Les différences apparaissent cependant marquées. Contrairement au chanoine de Saint-Martin de Tours, Amauri, ou au frère de Saint-Quentin, Hildrade, Ebrenus ne donne pas une partie de ses biens propres pour constituer le bénéfice qu’il lui est attribué. D’ailleurs le terme beneficium n’est pas employé pour désigner les biens attribués à Ebrenus. Les droits d’Ebrenus sur ces biens ne sont d’ailleurs définis que par le verbe

tenere ou son composé obtinere, deux verbes indiquant une simple détention. Ces

particularités nous paraissent s’expliquer par le fait qu’Ebrenus serait un moine. Comme moine, il ne possède pas de biens propres et ne peut donc en donner à Marmoutier. Comme moine, il n’a pas en principe le droit de détenir des biens en bénéfice d’où les imprécisions de la charte sur la nature des droits d’Ebrenus.
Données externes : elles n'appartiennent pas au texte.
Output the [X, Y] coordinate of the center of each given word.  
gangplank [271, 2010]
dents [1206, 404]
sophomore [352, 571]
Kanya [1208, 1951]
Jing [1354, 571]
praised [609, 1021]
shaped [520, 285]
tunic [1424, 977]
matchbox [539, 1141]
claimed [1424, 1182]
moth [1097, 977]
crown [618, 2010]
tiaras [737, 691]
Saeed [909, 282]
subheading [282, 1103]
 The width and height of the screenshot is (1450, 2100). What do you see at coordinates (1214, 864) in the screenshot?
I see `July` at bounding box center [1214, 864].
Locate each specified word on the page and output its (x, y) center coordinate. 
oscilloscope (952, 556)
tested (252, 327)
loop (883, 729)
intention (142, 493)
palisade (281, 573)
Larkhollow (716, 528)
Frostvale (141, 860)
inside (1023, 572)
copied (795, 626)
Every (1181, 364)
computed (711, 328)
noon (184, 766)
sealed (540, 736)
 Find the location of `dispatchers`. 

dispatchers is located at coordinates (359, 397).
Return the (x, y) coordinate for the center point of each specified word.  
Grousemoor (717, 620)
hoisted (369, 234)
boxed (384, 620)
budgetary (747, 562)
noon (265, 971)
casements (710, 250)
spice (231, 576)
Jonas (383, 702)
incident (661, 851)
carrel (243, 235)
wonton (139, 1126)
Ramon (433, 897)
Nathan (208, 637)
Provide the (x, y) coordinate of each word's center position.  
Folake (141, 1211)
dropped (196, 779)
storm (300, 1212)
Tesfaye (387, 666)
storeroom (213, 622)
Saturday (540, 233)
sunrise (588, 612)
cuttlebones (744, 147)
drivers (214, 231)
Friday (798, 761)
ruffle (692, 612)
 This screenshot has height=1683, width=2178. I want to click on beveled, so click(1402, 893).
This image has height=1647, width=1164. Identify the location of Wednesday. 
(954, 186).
Cette charte du comte Vivien est un document tout à fait précieux car elle nous permet d’apercevoir le processus par lequel les moines de Marmoutier sont devenus des chanoines. Ebrenus, recevant par cette charte le droit de détenir des biens de Marmoutier, se considère probablement encore comme un moine. Pourtant, la détention d’un bien à titre personnel, en contradiction avec la règle de saint Benoît, le fait basculer vers un mode de vie canonial. On peut penser que, par un processus d’imitation, la pratique de la détention de biens ecclésiastiques par les moines s’est répandue à Marmoutier. Ce fut d’abord l’abbé résident Renaud, puis les détenteurs des grands offices comme le custode Ebrenus, et peut-être par la suite des religieux de rang plus modeste. Au terme de cette évolution, sous l’abbatiat de Robert le Fort, la vie des religieux de Marmoutier n’étant plus conforme à la

règle de saint Benoît, ils sont désignés comme des clerici.

D) Synthèse

Conformément aux analyses de Pierre Lévêque, le remplacement des moines par les chanoines à Marmoutier est antérieur au raid normand de 853. Le passage des religieux à la vie canoniale semble avoir été progressif sous les abbatiats - ou, selon notre hypothèse,

sous l’abbatiat conjoint – de Renaud et de Vivien – par autorisation accordée par l’abbé aux religieux de détenir des biens ecclésiastiques à titre personnel. Selon nous, il n’y a pas eu une politique délibéré des abbés pour imposer l’observance canoniale mais plutôt contamination du modèle fourni par Renaud lui-même, abbé résident disposant de villae de Marmoutier à titre particulier. En outre l’abandon de la vie monastique à Marmoutier nous paraît avoir été facilité par la faiblesse de l’implantation de la règle de saint Benoît. En ce monastère fondé par saint Martin, la référence au modèle martinien semble toujours avoir eu le pas même au temps de Louis le Pieux comme en témoigne le diplôme du 19 novembre 832.